Key Numbers

  • $2 trillion — projected future cloud backlog for Microsoft, Oracle, Google, and Amazon (Reddit r/stocks)
  • $1.1 trillion — revenue attributed to OpenAI and Anthropic within that backlog, over half the total (Reddit r/stocks)
  • 30% — estimated proportion of AI‑related contracts that use the round‑trip loop structure (Reddit r/stocks)

Bottom Line

The AI‑related revenue in the cloud backlog is largely artificial, created through circular accounting. Investors should trim exposure to cloud stocks that rely heavily on these inflated AI contracts.

OpenAI and Anthropic account for more than $1 trillion of the $2 trillion cloud backlog via a round‑trip revenue loop (Reddit r/stocks). The distortion could depress cloud‑sector valuations if the practice is curtailed.

Why This Matters to You

If you own shares of Microsoft (MSFT), Amazon (AMZN), Google (GOOGL), or Oracle (ORCL), the artificial AI revenue may be inflating your holdings’ price targets. A crackdown on the accounting trick could trigger a sharp correction in those stocks.

Round‑Trip Loops Inflate Cloud Backlog

Contrary to expectations, the bulk of the AI boom’s cloud revenue is not organic sales but a circular accounting method where a cloud provider funds an AI startup and then records the startup’s “investment” as revenue. This method, dubbed a round‑trip revenue loop, creates the illusion of demand.

The technique lifts the perceived backlog by $1.1 trillion, more than any single cloud provider’s organic AI pipeline (Analyst view — Reddit, June 2026).

Investor Exposure Is Concentrated in a Few Titans

Only four hyperscalers—Microsoft, Oracle, Google, and Amazon—hold the entire $2 trillion backlog, and each has disclosed AI partnership deals that match the loop structure. Their earnings guidance now rests on contracts that could be re‑classified as non‑revenue.

Historical analogues show that when similar accounting gimmicks are exposed, stock prices can fall 12%‑18% within weeks (Analyst view — Reddit, June 2026).

What to Do With Your Cloud Allocation

Investors should audit the AI‑related revenue line in quarterly filings and compare the proportion flagged as partnership investments versus true consumption.
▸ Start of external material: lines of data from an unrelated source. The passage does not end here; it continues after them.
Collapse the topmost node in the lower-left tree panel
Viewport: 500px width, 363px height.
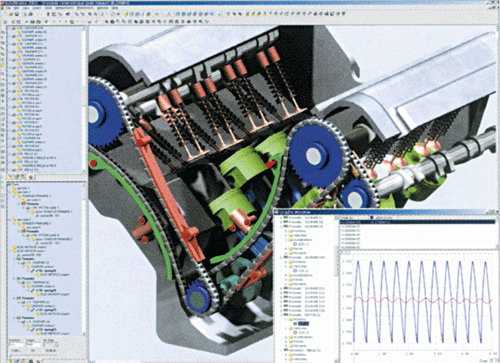click(x=9, y=184)
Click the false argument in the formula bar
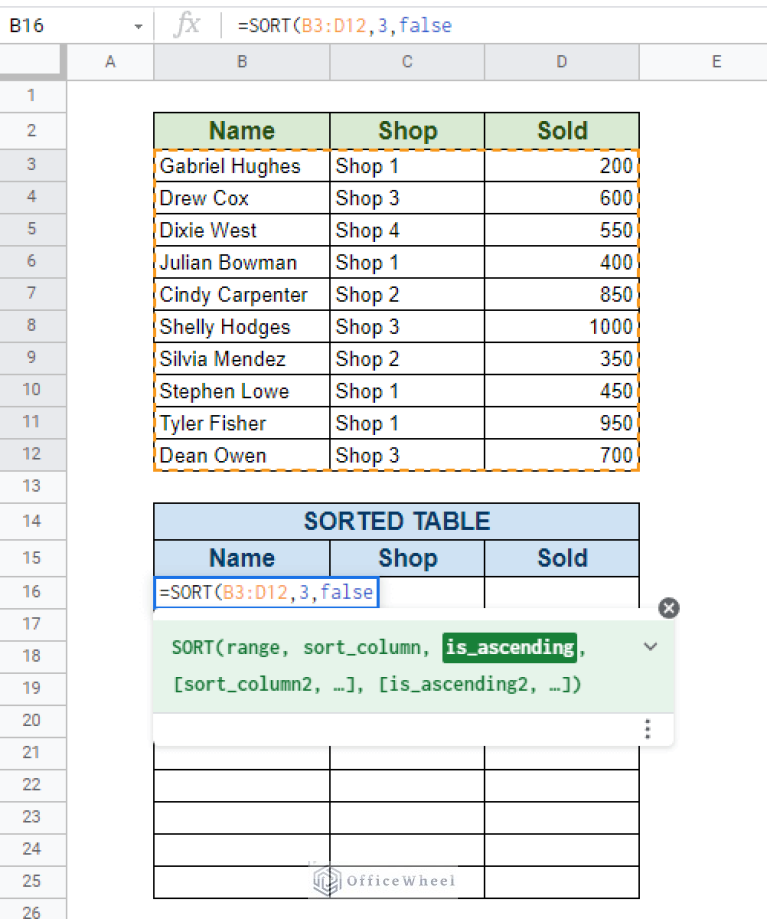 (x=425, y=25)
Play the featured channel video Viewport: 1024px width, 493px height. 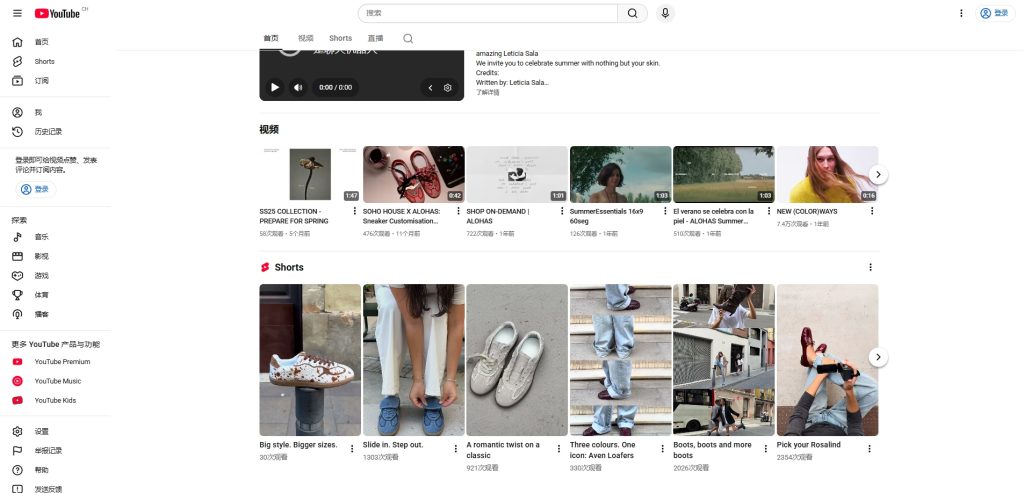coord(275,88)
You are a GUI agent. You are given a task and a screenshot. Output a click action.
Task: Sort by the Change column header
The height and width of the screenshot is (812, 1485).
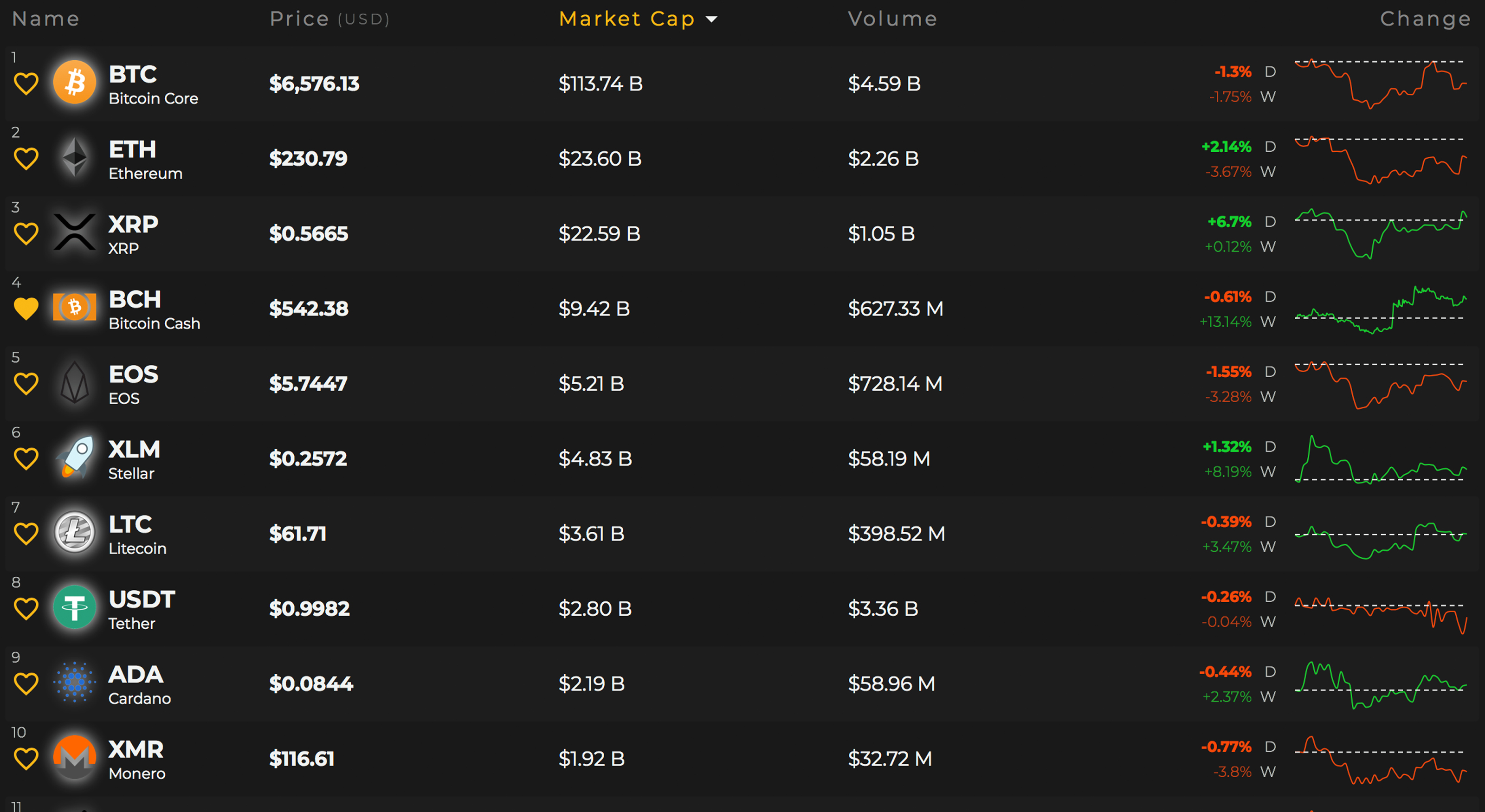coord(1425,19)
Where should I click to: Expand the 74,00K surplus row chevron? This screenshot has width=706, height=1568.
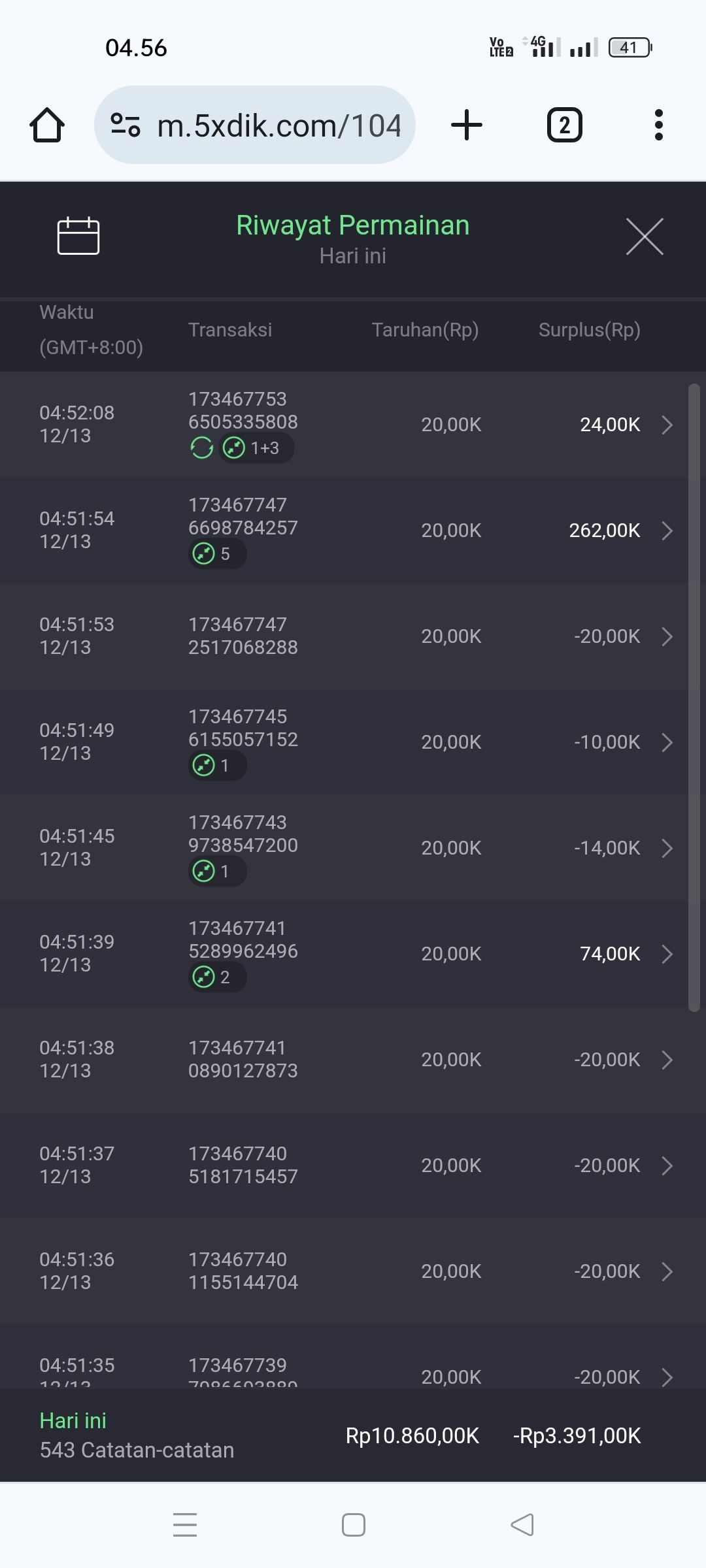tap(667, 954)
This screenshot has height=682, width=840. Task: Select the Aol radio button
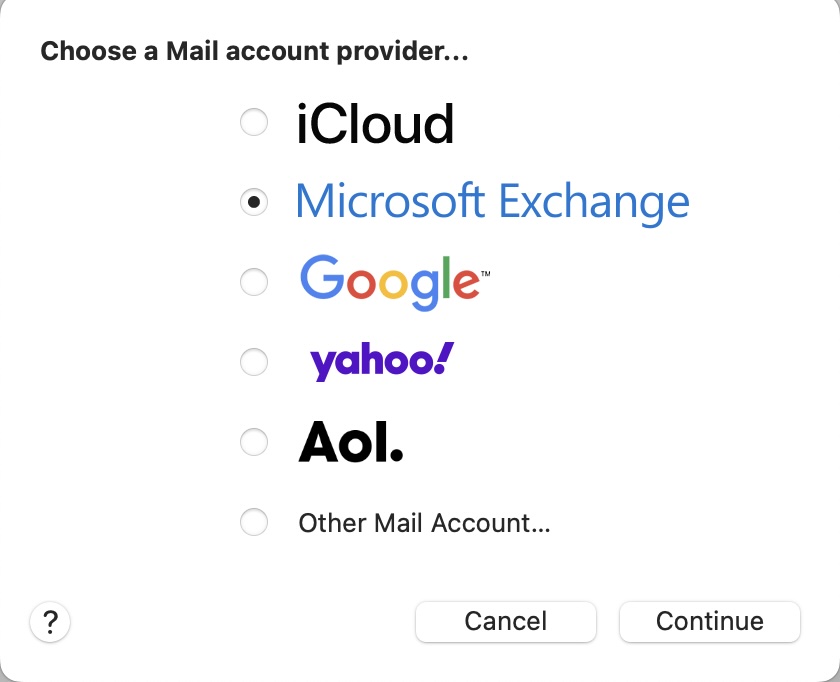click(x=254, y=442)
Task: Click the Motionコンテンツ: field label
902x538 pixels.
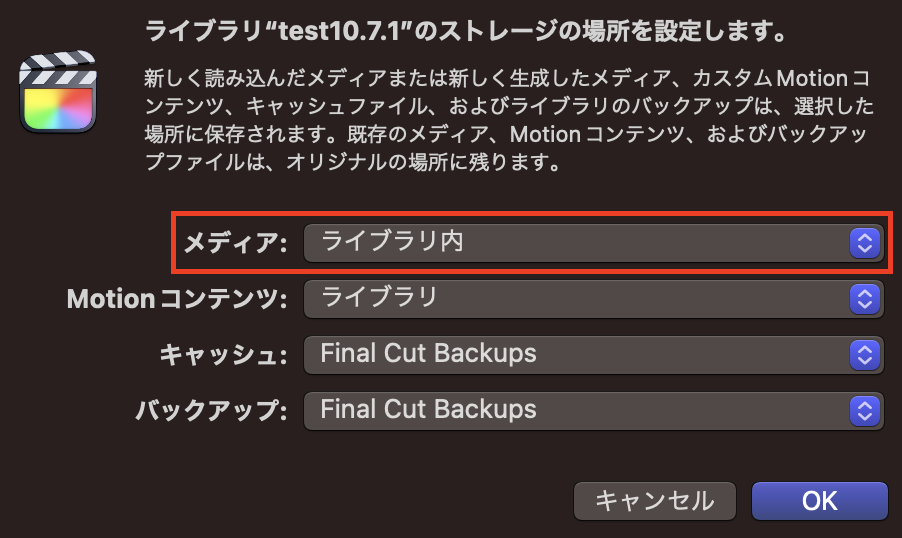Action: click(178, 298)
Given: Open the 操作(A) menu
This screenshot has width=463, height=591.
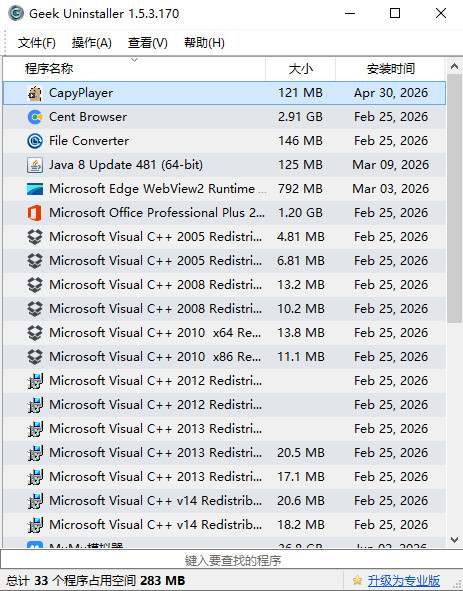Looking at the screenshot, I should click(x=92, y=43).
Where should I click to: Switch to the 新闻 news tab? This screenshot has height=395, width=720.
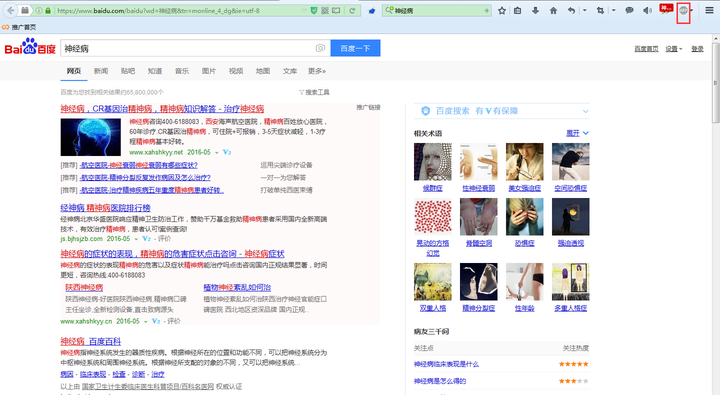click(x=101, y=71)
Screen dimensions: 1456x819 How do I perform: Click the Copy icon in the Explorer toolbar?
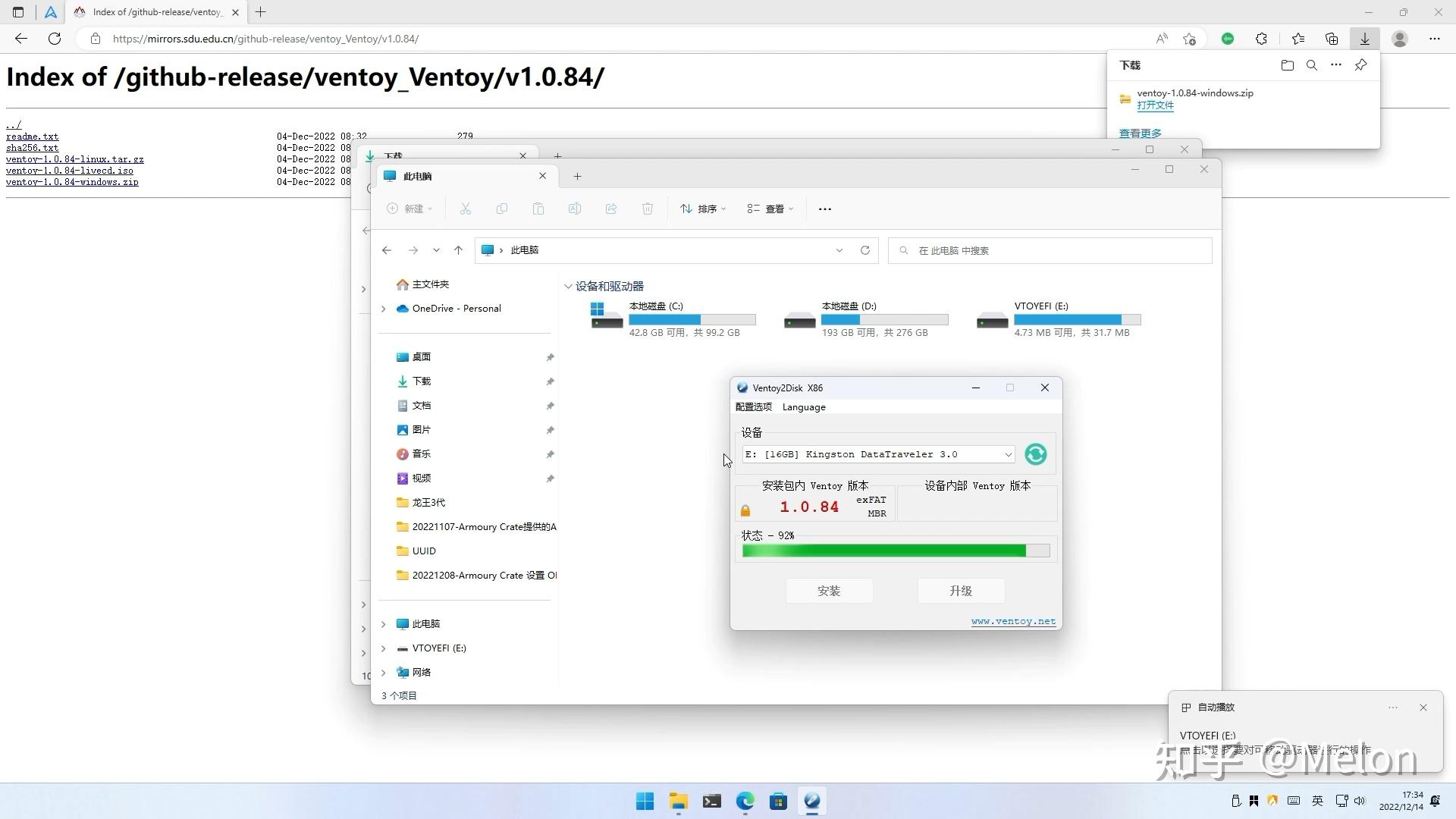[502, 209]
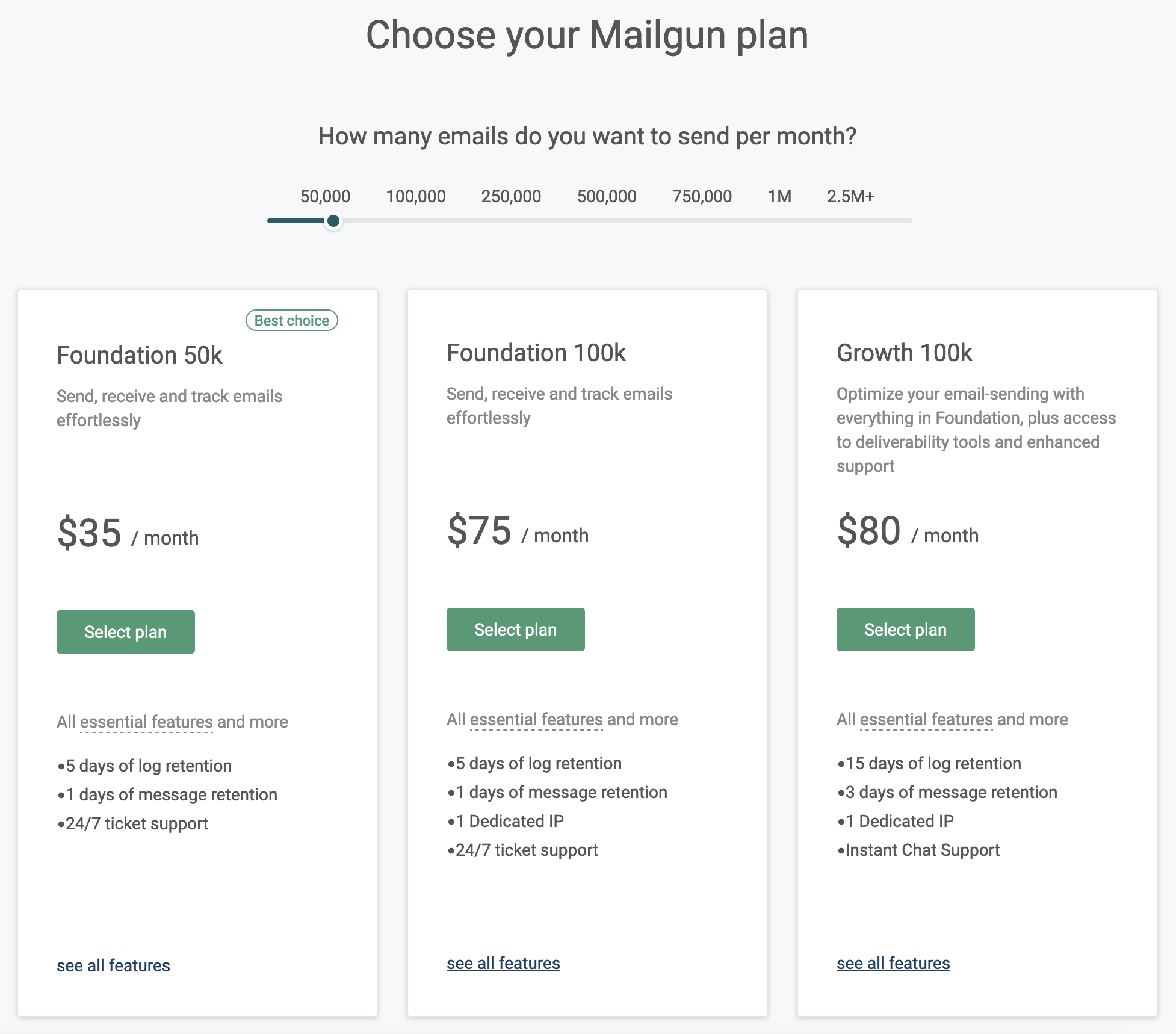Open see all features under Foundation 50k
1176x1034 pixels.
click(113, 965)
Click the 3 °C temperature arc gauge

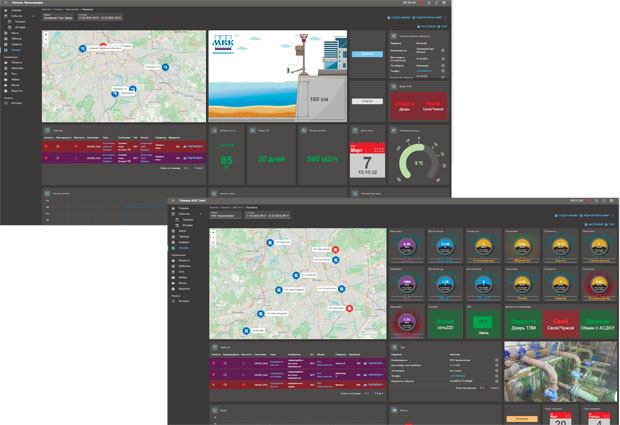419,162
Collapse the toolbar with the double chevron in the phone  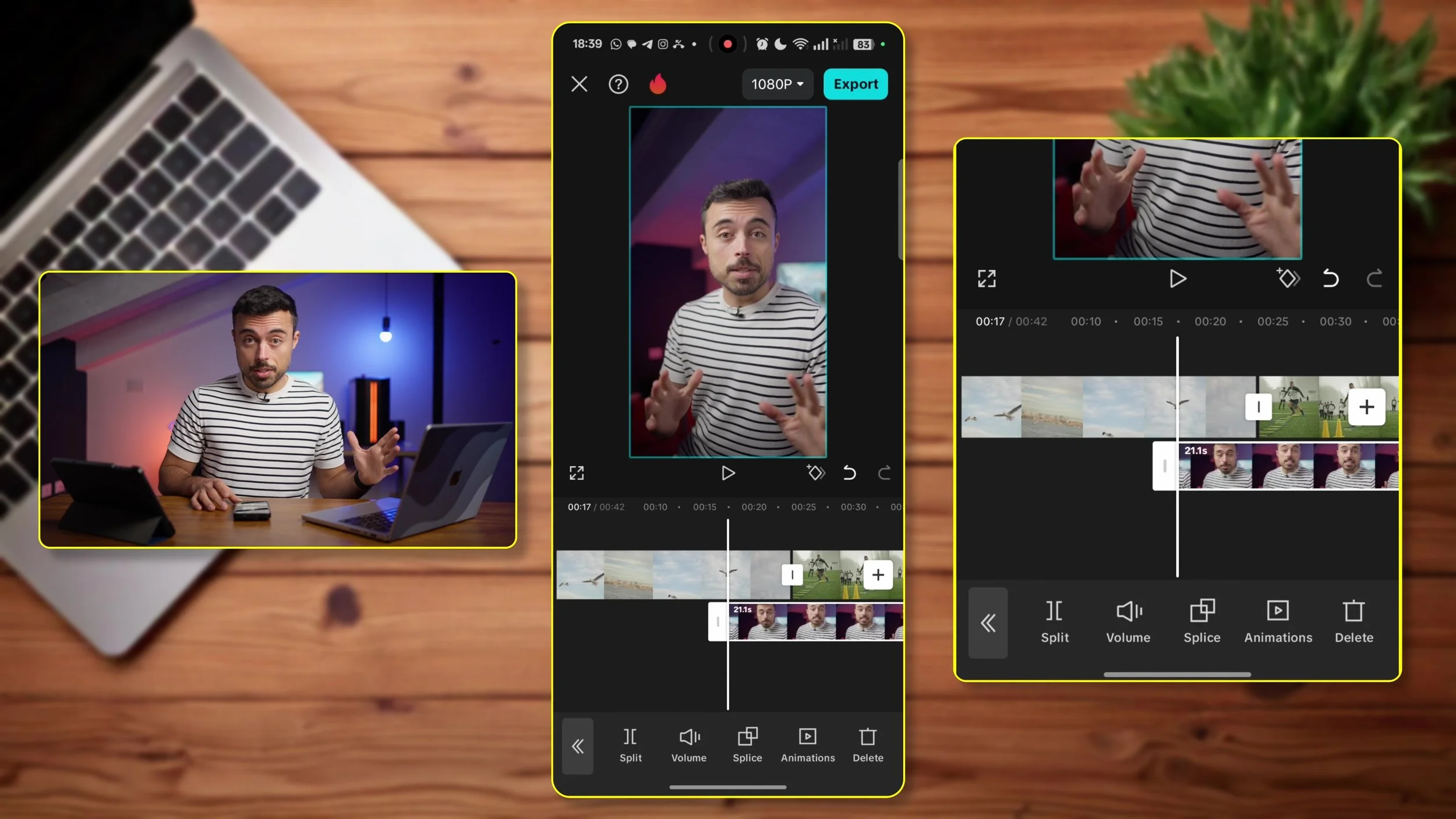[x=577, y=746]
Reducing weight in any of the four clouds to under 5% of a portfolio may limit downside.

Alternatively, shift to diversified software firms with lower AI exposure, such as ServiceNow (NOW) or Snowflake (SNOW), which report clearer usage‑based revenue.

What to Watch

  • Watch MSFT Q3 2026 earnings release — look for a footnote on AI partnership revenue classification (next month)
  • Watch AMZN SEC filing amendment regarding “investment‑type” AI contracts (this week)
  • Watch Google Cloud revenue breakdown in Alphabet’s earnings call (Q3 2026) — a spike in “partner‑funded” AI projects could signal continued reliance on the loop (next month)
Bull CaseBear Case
If cloud giants can legitimize the loop as genuine usage, AI‑driven growth may sustain valuations.If regulators deem the loop non‑revenue, a re‑rating could wipe out $300‑$500 billion of market cap.

Will the revelation of the AI revenue loop force a re‑pricing of cloud stocks, or will the giants simply re‑brand the practice?

Key Terms
  • Round‑trip revenue loop — an accounting method where a company funds a partner and then records the partner’s “investment” as its own revenue.
  • Cloud backlog — the total value of contracted cloud services that have not yet been delivered.
  • Circular accounting — a bookkeeping technique that creates the appearance of revenue by moving money between related entities.